> TASK PROMPT
Each entry below must appear in the answer exactly as written.

Saved entries:
_____

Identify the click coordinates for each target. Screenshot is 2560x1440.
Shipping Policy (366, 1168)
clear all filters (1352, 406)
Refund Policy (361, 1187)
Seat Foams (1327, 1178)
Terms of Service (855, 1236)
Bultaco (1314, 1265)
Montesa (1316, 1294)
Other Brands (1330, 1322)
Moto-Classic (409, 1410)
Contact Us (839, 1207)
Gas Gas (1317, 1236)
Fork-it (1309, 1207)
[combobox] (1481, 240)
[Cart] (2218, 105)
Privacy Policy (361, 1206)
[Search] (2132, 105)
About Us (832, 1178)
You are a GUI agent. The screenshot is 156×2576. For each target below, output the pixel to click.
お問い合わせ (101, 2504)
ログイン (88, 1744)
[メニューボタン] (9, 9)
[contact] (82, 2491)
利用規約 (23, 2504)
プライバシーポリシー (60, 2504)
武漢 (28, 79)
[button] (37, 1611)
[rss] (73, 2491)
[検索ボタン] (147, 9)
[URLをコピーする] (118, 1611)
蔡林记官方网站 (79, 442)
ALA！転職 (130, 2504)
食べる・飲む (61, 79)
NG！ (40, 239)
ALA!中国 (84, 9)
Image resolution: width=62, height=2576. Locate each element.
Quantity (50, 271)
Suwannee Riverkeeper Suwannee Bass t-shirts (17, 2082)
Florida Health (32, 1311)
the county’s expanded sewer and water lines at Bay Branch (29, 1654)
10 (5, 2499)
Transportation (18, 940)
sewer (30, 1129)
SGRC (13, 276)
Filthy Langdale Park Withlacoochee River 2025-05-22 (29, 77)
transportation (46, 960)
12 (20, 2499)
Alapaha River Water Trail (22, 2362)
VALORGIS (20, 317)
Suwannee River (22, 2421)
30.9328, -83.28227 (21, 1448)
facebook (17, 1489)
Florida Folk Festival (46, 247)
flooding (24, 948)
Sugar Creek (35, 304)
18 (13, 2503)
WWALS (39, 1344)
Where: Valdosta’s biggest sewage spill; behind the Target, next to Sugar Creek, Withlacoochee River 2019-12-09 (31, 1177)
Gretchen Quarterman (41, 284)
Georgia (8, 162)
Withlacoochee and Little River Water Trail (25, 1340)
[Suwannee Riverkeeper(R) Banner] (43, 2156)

_____

> RESPONSE BOX
Identify the click coordinates for each target. Screenshot is 2560x1440.
Shipping Policy (366, 1168)
clear all filters (1352, 406)
Refund Policy (361, 1187)
Seat Foams (1327, 1178)
Terms of Service (855, 1236)
Bultaco (1314, 1265)
Montesa (1316, 1294)
Other Brands (1330, 1322)
Moto-Classic (409, 1410)
Contact Us (839, 1207)
Gas Gas (1317, 1236)
Fork-it (1309, 1207)
[combobox] (1481, 240)
[Cart] (2218, 105)
Privacy Policy (361, 1206)
[Search] (2132, 105)
About Us (832, 1178)
You are a GUI agent. The screenshot is 156×2576. For each target below, output the pixel to click.
お問い合わせ (101, 2504)
ログイン (88, 1744)
[メニューボタン] (9, 9)
[contact] (82, 2491)
利用規約 (23, 2504)
プライバシーポリシー (60, 2504)
武漢 (28, 79)
[button] (37, 1611)
[rss] (73, 2491)
[検索ボタン] (147, 9)
[URLをコピーする] (118, 1611)
蔡林记官方网站 (79, 442)
ALA！転職 (130, 2504)
食べる・飲む (61, 79)
NG！ (40, 239)
ALA!中国 (84, 9)
Image resolution: width=62, height=2576. Locate each element.
Quantity (50, 271)
Suwannee Riverkeeper Suwannee Bass t-shirts (17, 2082)
Florida Health (32, 1311)
the county’s expanded sewer and water lines at Bay Branch (29, 1654)
10 (5, 2499)
Transportation (18, 940)
sewer (30, 1129)
SGRC (13, 276)
Filthy Langdale Park Withlacoochee River 2025-05-22 (29, 77)
transportation (46, 960)
12 (20, 2499)
Alapaha River Water Trail (22, 2362)
VALORGIS (20, 317)
Suwannee River (22, 2421)
30.9328, -83.28227 (21, 1448)
facebook (17, 1489)
Florida Folk Festival (46, 247)
flooding (24, 948)
Sugar Creek (35, 304)
18 (13, 2503)
WWALS (39, 1344)
Where: Valdosta’s biggest sewage spill; behind the Target, next to Sugar Creek, Withlacoochee River 2019-12-09 (31, 1177)
Gretchen Quarterman (41, 284)
Georgia (8, 162)
Withlacoochee and Little River Water Trail (25, 1340)
[Suwannee Riverkeeper(R) Banner] (43, 2156)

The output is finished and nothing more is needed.